Many people do not think critically before investing; they simply follow what others say. Today, a certain influencer says a coin is good, and they buy it immediately! Tomorrow, a rumor says that coin will rise, and they buy it too... As for why this coin is good or why that coin will rise, they have no idea.

This brainless investment approach is bound to lose money; we can use others' understanding as a reference when investing, but we must first establish our own understanding. No matter how great a KOL is, they have already established their positions before you, and after they cut losses, they will remind you only after the fact; you can only help them carry the burden.

4. An overly restless mind.

Impatience seems to have become the norm in the cryptocurrency space. Many people enter this market with the mindset of becoming rich overnight, yet they are not prepared for a total loss the next day, and they lack the ability to become wealthy overnight! Once they buy a coin, they hope that it will rise immediately, double in three days, or multiply tenfold in half a month... If the coin does not rise for half a month or even incurs a loss, they start finding excuses for themselves and begin to curse, blaming the project for poor market management, blaming the whales for dumping, and complaining about influencers' inaccurate predictions...

Having seen too many stories of overnight wealth in the cryptocurrency space, and with almost every time period seeing the emergence of tenfold or hundredfold coins, subconsciousness leads people to treat this market as a 100% sure-win casino, believing that simply buying coins will yield profits, rather than seeing it as a real financial market, where bloodshed is the essence.

5. Not learning.

A media outlet previously conducted a survey on investors' understanding of digital currencies. Among 778 randomly selected digital asset investors, fewer than 10% could quickly and accurately describe 'what Bitcoin is,' and only 17 could accurately explain 'what blockchain technology is.'

Although the sample size of this data is small, it is sufficient to illustrate the current state of investors in the cryptocurrency space. If you don’t even understand what you are investing in, how can you have faith? Without faith, no matter how low the price or how good the coin is, how can you hold onto it?

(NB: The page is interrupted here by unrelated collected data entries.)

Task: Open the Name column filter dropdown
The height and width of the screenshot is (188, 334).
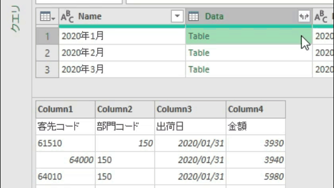Action: (177, 16)
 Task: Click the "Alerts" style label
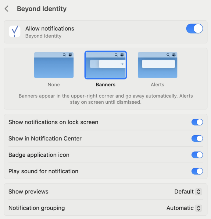click(157, 85)
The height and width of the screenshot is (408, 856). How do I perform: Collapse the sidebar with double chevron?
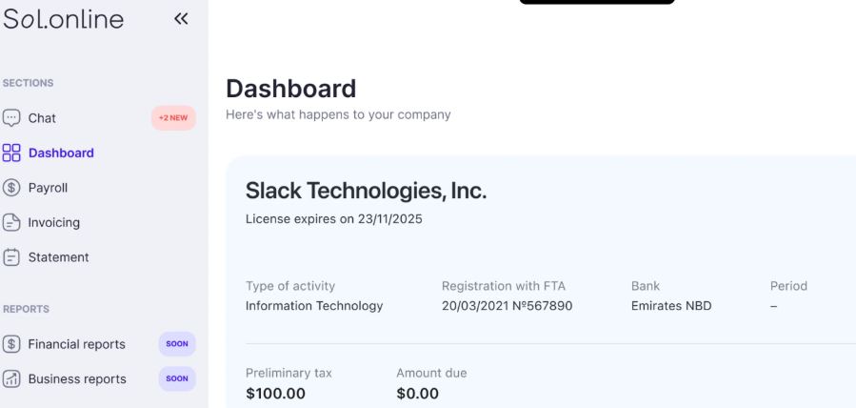(181, 18)
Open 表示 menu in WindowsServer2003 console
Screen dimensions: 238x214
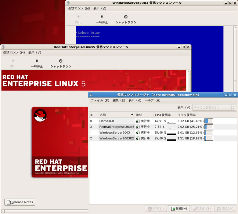(x=100, y=9)
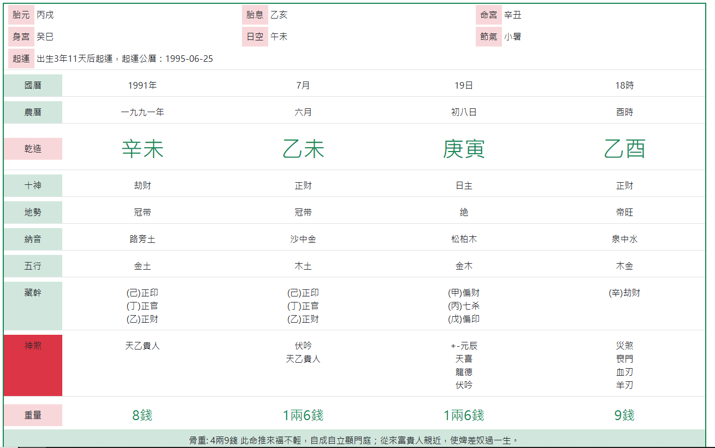
Task: Select the 骨重 summary text at bottom
Action: (x=357, y=439)
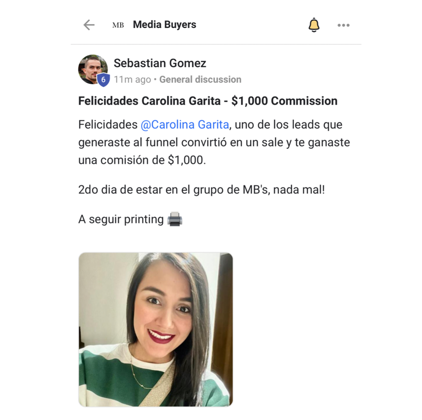Click the line starting 'generaste al funnel'

(x=214, y=142)
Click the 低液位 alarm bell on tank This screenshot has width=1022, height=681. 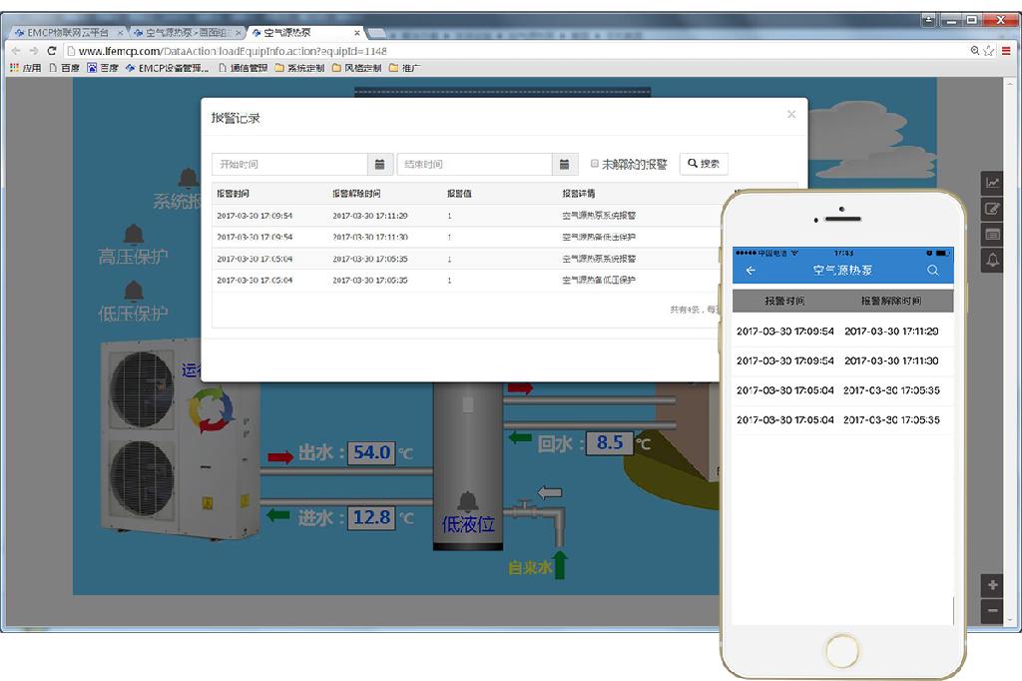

Learning is an eternal and unchanging wealth; only continuous learning can prevent being harvested.

6. Lack of sound investment philosophy.

Most people do not have a complete investment plan before investing and simply follow their intuition. This blind investment approach is likely to result in losses when unexpected situations arise. Only by summarizing a set of investment strategies that suit us can we respond to various situations, treating both rises and falls calmly, which at least allows us to maintain a stable mindset and avoid making wrong choices due to emotional influences.

Finally, I advise everyone not to be arrogant after making money. Suppose your ancestors’ grave is emitting green smoke, and you hit a hundredfold coin; you should find ways to protect your wealth. That isn't your skill; money earned by luck can be lost by skill! Stay away from easily brainwashed individuals who easily talk about surpassing Bitcoin and blockchain revolutions, while they don’t even understand what a block is. This is a typical example of a one-track mind. If you tell them the truth, they will say you lack understanding.

Three years to enter the industry, five years to understand it, ten years to rule it.

Trading isn't about getting rich overnight but rather achieving reasonable profits that are long-lasting, stable, sustainable, and have a high probability, allowing one to continuously acquire wealth.